The authors argue that the findings, which were based on calculations taken from data collected by the Australian Longitudinal Study on Women's Health, should spur increased promotion of exercise among young adult women.
- Physical inactivity, or lack of exercise, among women 30 and older is a greater factor in determining the risk of developing heart disease than other factors, including high BMI, smoking, and high blood pressure.
- The findings emphasize the need for greater promotion of exercise in young adult women.
To quantify the contributing factors for heart disease in women, the researchers looked at excess weight (high BMI), smoking, high blood pressure, and physical inactivity.
Although smoking was the most important contributor to heart disease in women prior to turning 30, low physical activity levels were responsible for the highest levels of heart disease risk after age 30, the authors reported. They estimated that if every woman between 30 and 90 was able to exercise weekly for at least 2.5 hours, more than 2,000 lives could be saved each year in Australia.
The researchers also found that while smoking decreased from 28% among women aged 22 to 27 years to 5% among women aged 73 to 78 years, the prevalence of inactivity and high blood pressure increased steadily across the lifespan, from age 22 to 90. Being overweight increased from age 22 to 64 but declined in older age.

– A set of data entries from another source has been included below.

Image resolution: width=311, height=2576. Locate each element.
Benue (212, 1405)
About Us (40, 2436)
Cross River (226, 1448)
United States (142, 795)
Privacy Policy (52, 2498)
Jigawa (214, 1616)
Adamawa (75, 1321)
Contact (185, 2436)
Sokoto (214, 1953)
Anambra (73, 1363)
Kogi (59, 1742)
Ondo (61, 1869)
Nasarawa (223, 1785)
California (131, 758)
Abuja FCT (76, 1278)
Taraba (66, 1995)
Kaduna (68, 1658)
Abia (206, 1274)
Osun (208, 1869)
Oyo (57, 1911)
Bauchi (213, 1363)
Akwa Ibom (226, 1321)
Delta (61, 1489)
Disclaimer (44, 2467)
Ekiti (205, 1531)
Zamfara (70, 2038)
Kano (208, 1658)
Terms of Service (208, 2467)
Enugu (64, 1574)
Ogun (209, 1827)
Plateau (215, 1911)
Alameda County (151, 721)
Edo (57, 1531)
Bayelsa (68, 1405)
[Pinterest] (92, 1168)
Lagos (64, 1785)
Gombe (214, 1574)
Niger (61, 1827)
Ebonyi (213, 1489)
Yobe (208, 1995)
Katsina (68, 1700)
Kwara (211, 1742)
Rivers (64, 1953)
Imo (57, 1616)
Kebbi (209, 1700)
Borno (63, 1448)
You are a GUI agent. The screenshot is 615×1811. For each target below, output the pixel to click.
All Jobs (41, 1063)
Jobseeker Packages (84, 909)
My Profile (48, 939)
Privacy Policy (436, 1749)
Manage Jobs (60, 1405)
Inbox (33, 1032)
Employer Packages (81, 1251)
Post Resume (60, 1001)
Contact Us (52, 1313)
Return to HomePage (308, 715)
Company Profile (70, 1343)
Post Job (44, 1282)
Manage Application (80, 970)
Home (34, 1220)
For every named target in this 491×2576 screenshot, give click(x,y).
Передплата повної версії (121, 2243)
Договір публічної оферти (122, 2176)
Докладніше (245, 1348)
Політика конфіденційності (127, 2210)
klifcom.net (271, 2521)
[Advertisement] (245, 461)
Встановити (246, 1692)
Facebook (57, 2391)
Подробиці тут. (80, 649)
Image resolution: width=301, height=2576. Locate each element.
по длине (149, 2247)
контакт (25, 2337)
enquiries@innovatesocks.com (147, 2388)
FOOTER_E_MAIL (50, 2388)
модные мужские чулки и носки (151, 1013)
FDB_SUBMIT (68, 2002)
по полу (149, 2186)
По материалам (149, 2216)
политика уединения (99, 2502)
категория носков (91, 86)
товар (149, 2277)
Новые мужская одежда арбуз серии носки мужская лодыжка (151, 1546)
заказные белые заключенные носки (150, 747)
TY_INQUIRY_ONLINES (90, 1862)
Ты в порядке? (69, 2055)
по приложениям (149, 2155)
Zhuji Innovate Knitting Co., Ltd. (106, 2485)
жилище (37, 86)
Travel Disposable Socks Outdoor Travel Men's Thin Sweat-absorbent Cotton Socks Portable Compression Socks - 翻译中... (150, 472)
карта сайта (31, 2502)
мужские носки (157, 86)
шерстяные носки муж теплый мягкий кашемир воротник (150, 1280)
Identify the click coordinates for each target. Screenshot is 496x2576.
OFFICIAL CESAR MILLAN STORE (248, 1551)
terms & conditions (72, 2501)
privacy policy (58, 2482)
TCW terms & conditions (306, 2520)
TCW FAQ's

Still, the authors concluded that clinicians and public health officials must continue to focus on reducing all the different risk factors for heart disease. Curbing smoking in youth is still important, they noted, but more emphasis is needed on encouraging physical activity.
"Our data suggest that national programmes for the promotion and maintenance of physical activity, across the adult lifespan, but especially in young adulthood, deserve to be a much higher public health priority for women than they are now," they concluded.